───── EXERCISE TEXT ─────

Candidates make late pitch as primary looms
The nine candidates seeking the three expiring City Council seats agreed on one issue at a Sunday forum at the De Soto Senior Center -- the city needs economic development to offset high property taxes.
The community's property taxes are high because of the explosive growth in the Shawnee portion of De Soto USD 232, candidate Mitra Templin said at the forum sponsored by the Willow Springs FCE. With that development pattern, the city's priority should be commercial and industrial development, she said.
"We can't encourage explosive residential growth," she said. "We need to invest in infrastructure that will encourage economic development."
Templin and Richard Brazukas suggested two investments that would keep downtown viable. Brazukas said some kind of riverfront park that connected to the current Kill Creek Streamway Park -- which the county planned as part of a future countywide network -- could stimulate downtown.
"A park is not a star, but it could stimulate something," Brazukas said.
Templin, who served as chairwoman of the De Soto Parks and Recreation Commission's pool committee, also suggested a new swimming pool at the Community Center could contribute to the city's economy. The City Council is considering asking voters to approve a bond issue that would build a new pool at either the Community Center or at De Soto High School.
"The pool would be an economic engine needed to keep downtown vital," Templin said. "When people come to De Soto to use the pool, they will buy gas and spend other retail dollars here that will provide the city sales tax revenue."
Ron Crow also endorsed a new swimming pool.

───── DATASET RECORDS ─────

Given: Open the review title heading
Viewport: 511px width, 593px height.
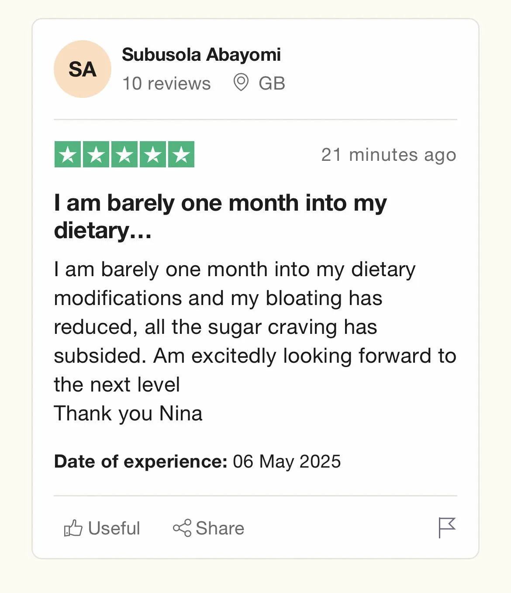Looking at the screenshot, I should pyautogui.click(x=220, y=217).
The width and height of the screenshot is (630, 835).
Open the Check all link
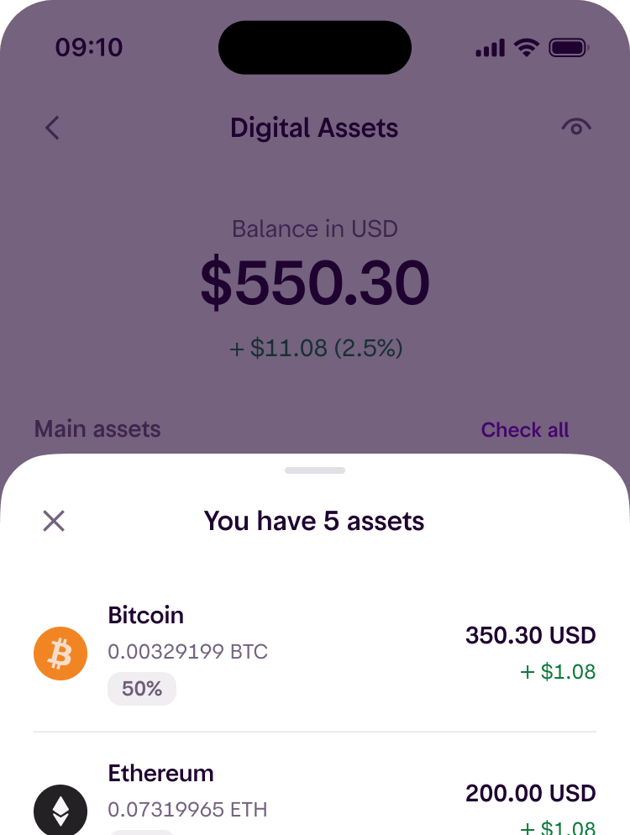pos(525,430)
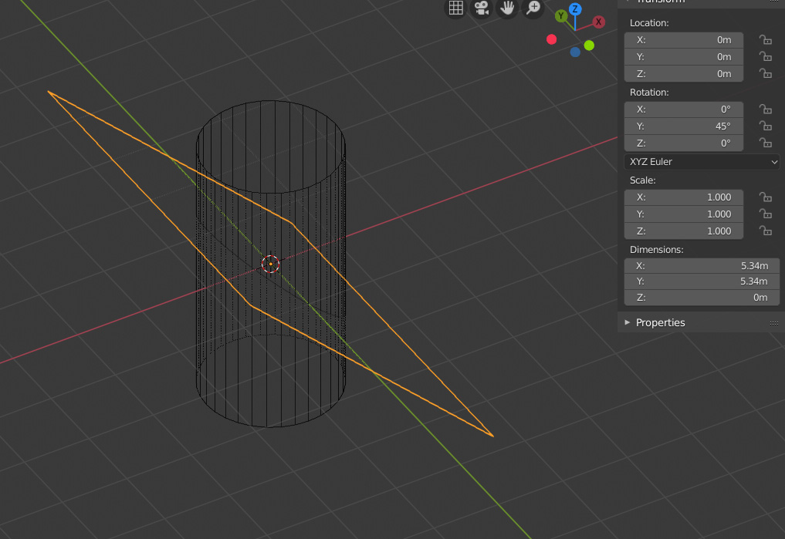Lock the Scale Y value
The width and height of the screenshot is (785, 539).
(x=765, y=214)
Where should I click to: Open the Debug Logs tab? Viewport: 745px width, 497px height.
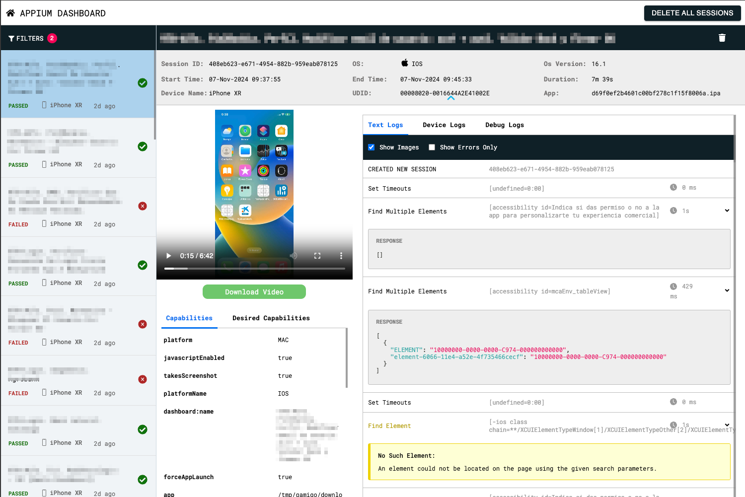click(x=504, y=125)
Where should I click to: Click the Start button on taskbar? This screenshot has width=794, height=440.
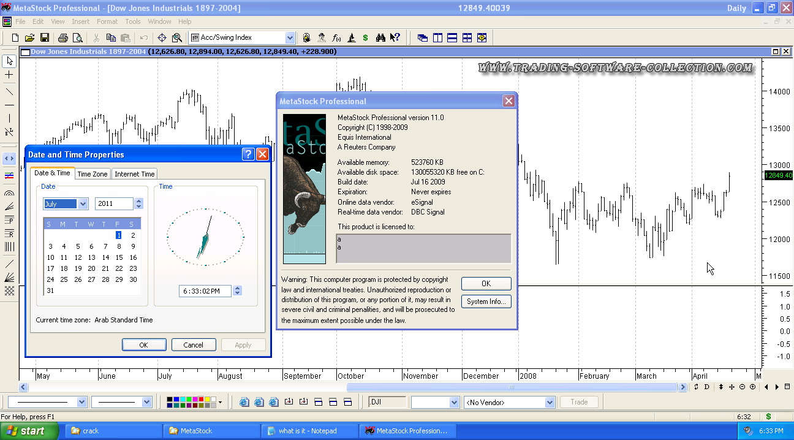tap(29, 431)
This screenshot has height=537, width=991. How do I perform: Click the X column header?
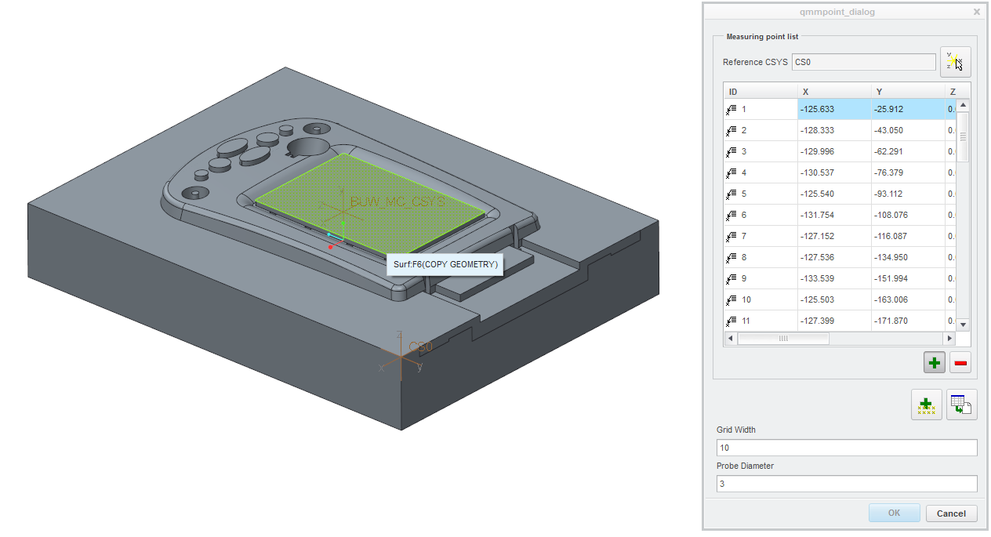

─────
───── DATASET RECORDS ─────

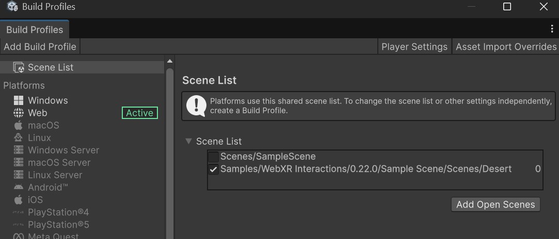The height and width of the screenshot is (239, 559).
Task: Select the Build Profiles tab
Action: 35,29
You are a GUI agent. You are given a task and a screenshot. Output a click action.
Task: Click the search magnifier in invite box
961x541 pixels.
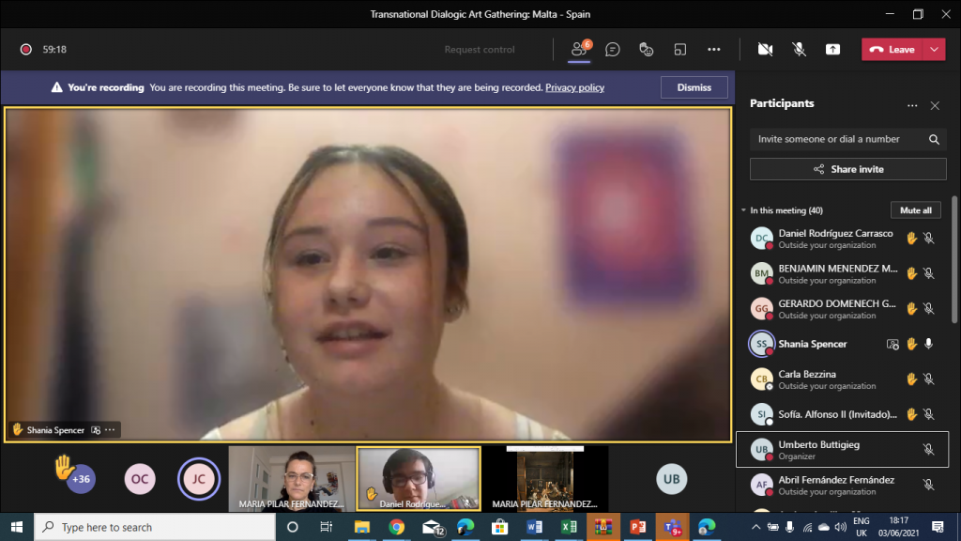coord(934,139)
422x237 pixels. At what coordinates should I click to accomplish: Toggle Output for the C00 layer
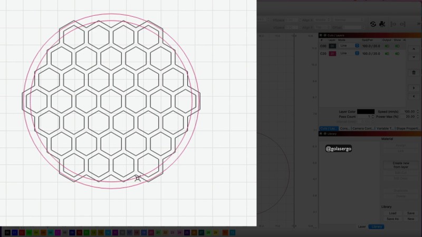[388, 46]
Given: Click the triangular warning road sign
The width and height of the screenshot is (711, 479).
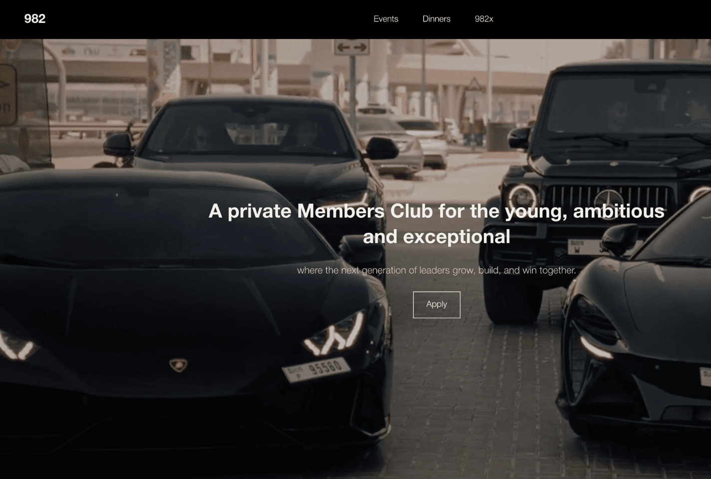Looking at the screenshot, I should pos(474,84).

─────

ACTIVITY 1 — Using the council forum article, decide whether each statement agrees with it: (a) The forum took place at the De Soto Senior Center. (b) Templin served as chairwoman of the De Soto Parks and Recreation Commission. (c) Ron Crow opposed a new swimming pool. For each, answer yes or no and quote the deciding words from the article.
ACTIVITY 2 — Continue the council forum article, starting after its final sentence.

FINAL ANSWER 1 —
(a) Yes: "at a Sunday forum at the De Soto Senior Center"
(b) No: "who served as chairwoman of the De Soto Parks and Recreation Commission's pool committee"
(c) No: "Ron Crow also endorsed a new swimming pool."

FINAL ANSWER 2 —
"We need more things for kids to do, such as a new swimming pool or skate park," he said. The city should also improve the safety of streets and sidewalks by adding more streetlights, Crow said.
Betty Cannon remembered how De Soto businesses prospered during Sunflower's active periods when the town had two grocery stores and stores offering retail items and services residents now have to leave town to get.
"We're going to see growth," she said. "We need to structure that growth. We need to work to get economic development so we can have businesses like when the plant was going."
De Soto's location on the Kansas Highway 10 corridor would bring development, candidate Dave Vigness said. But, he warned it would also bring additional companies seeking tax abatements. The Council needed to remember residents or taxpayers come before outside interests when considering such requests, he said.
Brazukas agreed that De Soto's future was tied to the Sunflower Army Redevelopment Authority, and the city has "almost a right to say how it is developed," Brazukas said.
"The county might be more liability at Sunflower than an asset," Clyde Sanders said. "There are some in the county calling it to be a 9,000-acre nature park. What we need is office buildings and commercial and residential development."
Sanders said as a retiree he would be a full-time councilman.
"Residents like to feel a part of running the city and that their opinions don't fall on deaf ears," he said. "They want their councilmen to follow up on their concerns even if they don't get what they want.
"I intend to do that."
Along those lines, Merle Couch said the Council needed to address little things that if left unattended became big issues. He gave the example of the water department. Couch said his background included 13 years on the board of Johnson County Rural Water District No. 1, including 10 as its chairman, an experience that made him question the accountability of the city's water department. City crews spend a great deal of time fixing leaks "again, again and again," he said, but local contractors can permanently fix a leak with one attempt.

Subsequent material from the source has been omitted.